Fig. 3. A clinical view of injection. The injection needle is rigidly manipulated by an operator, while an assistant rotates the plunger according to the operator’s instruction. A high-pressure injection can be performed with a disposable syringe with a threaded plunger. A 150 mm-long 18-gauge needle is connected to the syringe with a connecting tube threaded at both ends.

Fig. 4. Clinical views of a patient in Group A (Patient #1); Preoperative views (top) and postoperative views at 24 months (bottom). A twenty-two-year-old woman underwent breast augmentation with CAL (290 ml in each breast) with satisfactory results at 24 months. Her breast circumference increased by 5.0 cm. Augmented breast mounds remained soft and natural appearing without injection scars or subcutaneous indurations.

Fig. 5. Radiological views of Patient #1’s chest. (A) A preoperative CT image in the horizontal plane of the nipples. (B) A horizontal image 12 months after surgery. Note that the adipose tissue is augmented both subcutaneously and under the mammary glands. (C) Mammograms at 12 months show no calcification or other abnormal signs.

Fig. 6. Clinical views of a patient in Group C (Patient #2); Preoperative views (top) and postoperative views at 12 months (bottom). A thirty-two-year-old woman underwent breast augmentation with CAL (280 ml in each breast).
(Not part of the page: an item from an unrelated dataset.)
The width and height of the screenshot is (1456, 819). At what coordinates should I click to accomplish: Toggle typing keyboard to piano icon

Her breast circumference difference increased from 9.0 cm (baseline) to 14.5 cm (at 12 months). The breast mounds are soft and natural appearing with no visible injection scars.

Fig. 7. Radiological views of Patient #2’s chest. (A) A preoperative CT image in the horizontal plane at the level of the nipples. (B and C) Horizontal images by MRI (B, T1-image; C; T2-image) 12 months after surgery. The adipose tissue is augmented around and under the mammary glands. A small (< 10 mm) cyst appears in the fatty layer under the right mammary gland. (D) Mammograms at 12 months show no abnormal signs such as calcifications.
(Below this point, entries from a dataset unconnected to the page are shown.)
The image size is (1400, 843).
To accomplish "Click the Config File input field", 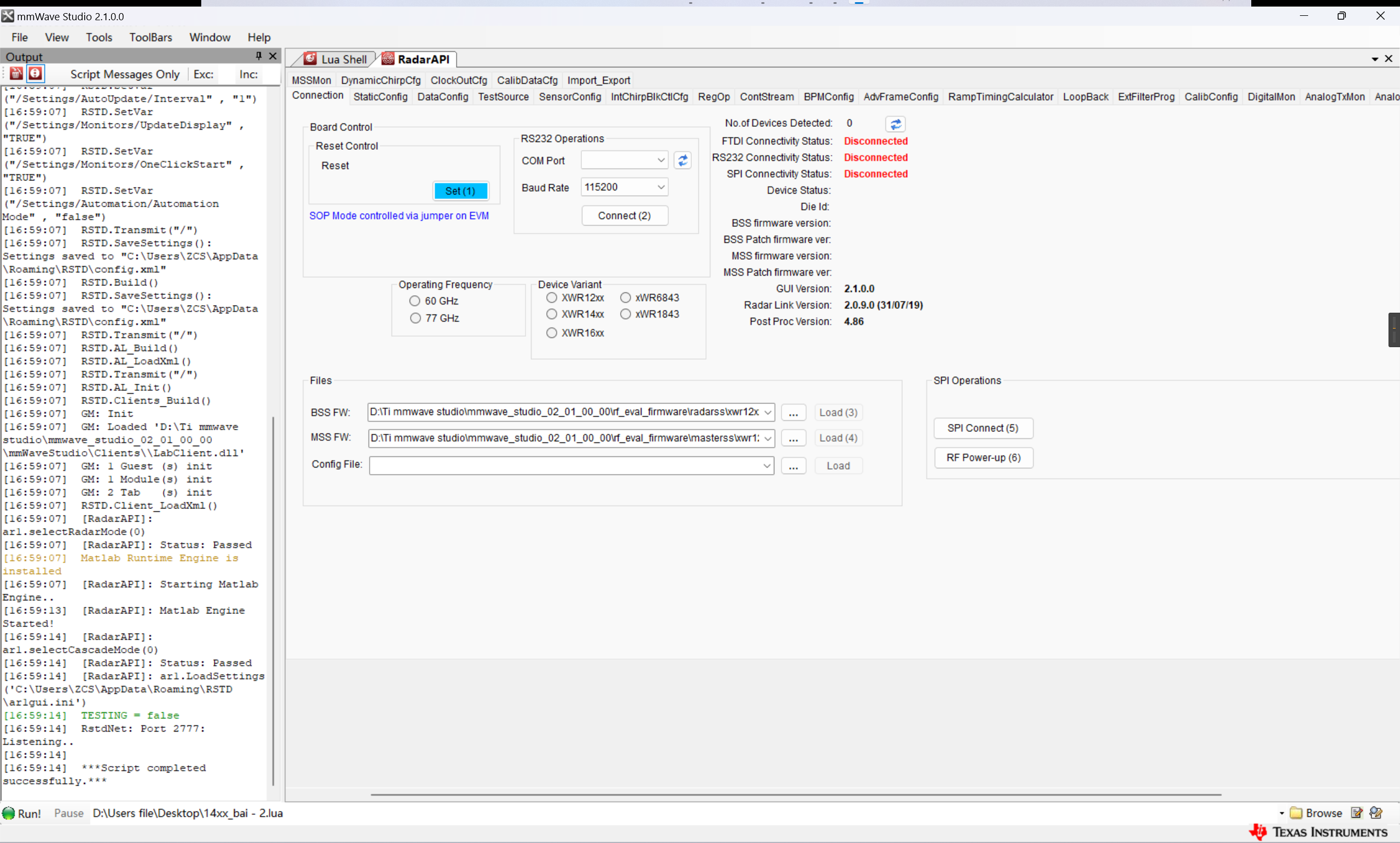I will (x=565, y=466).
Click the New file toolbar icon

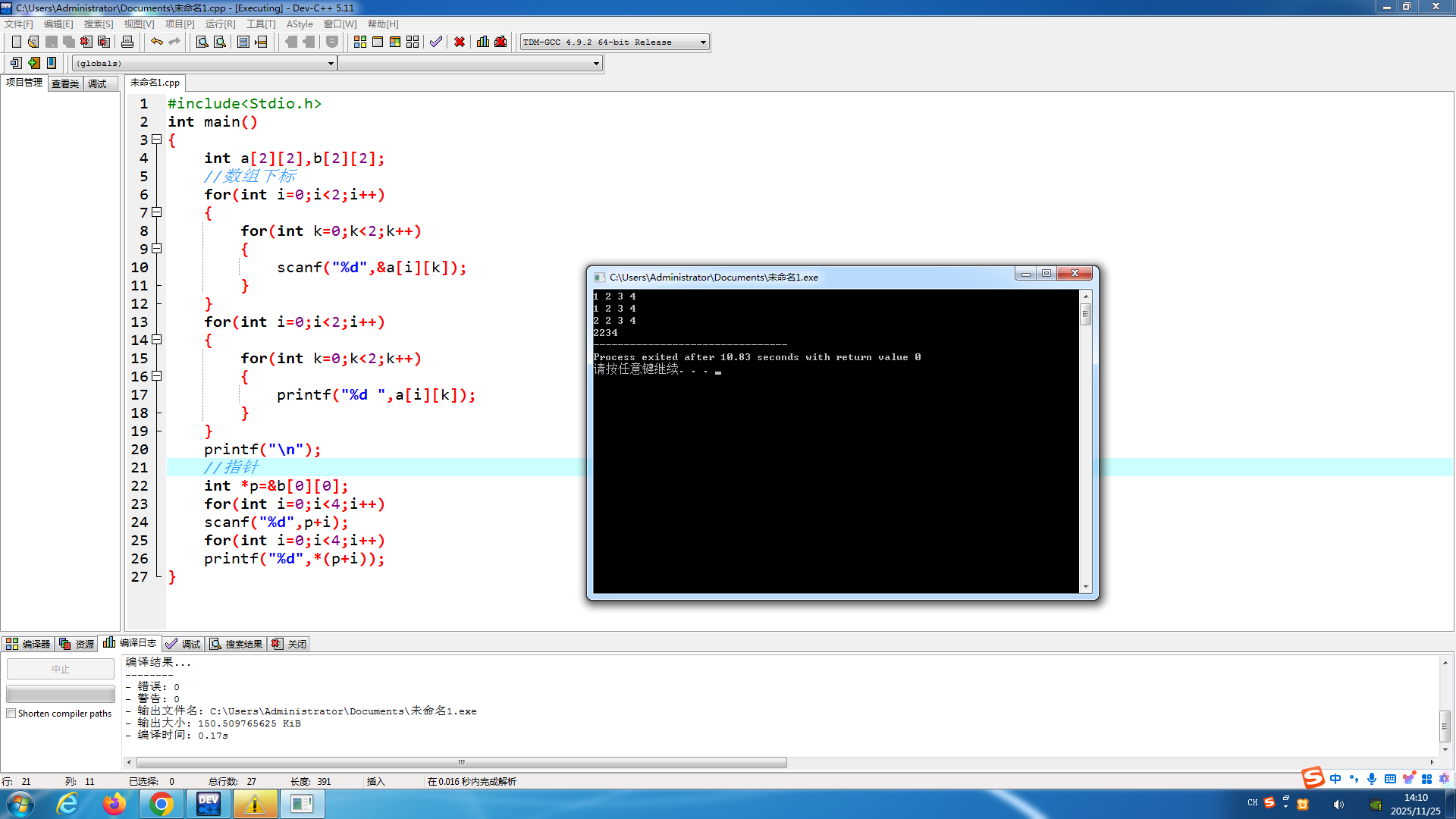[16, 42]
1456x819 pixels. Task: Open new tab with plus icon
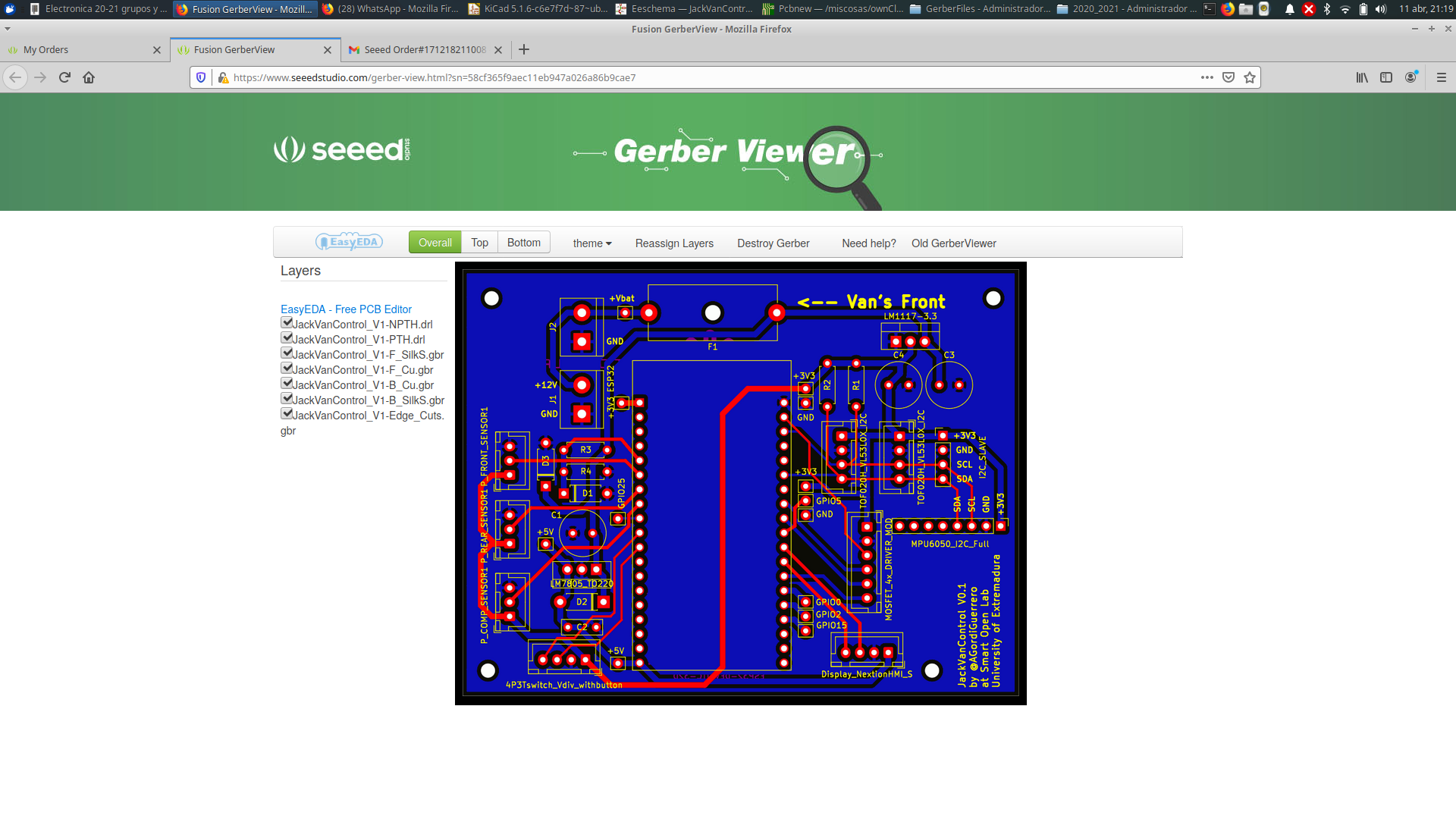524,49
Fig. 8. Clinical views of a patient in Group C (Patient #3); Preoperative views (top) and postoperative views at 24 months (bottom). A thirty-old woman underwent breast augmentation with CAL (310 ml in each breast). Her breasts were dramatically augmented with an increase in breast circumference difference by 8.0 cm at 24 months. The breast mounds were soft with no subcutaneous indurations. An original infra-mammary fold on the left breast is slightly visible, but injection scars are not visible.

Fig. 9. Radiological views of Patient #3. (A) A preoperative CT image in the horizontal plane at the level of the nipples. Only a very thin fatty layer is observed around the mammary glands. (B) A horizontal MRI image (T1 weighted) 24 months after surgery. Transplanted adipose tissues survived and formed thick layers around and under the mammary glands. (C) Mammograms 24 months after surgery show no abnormal signs.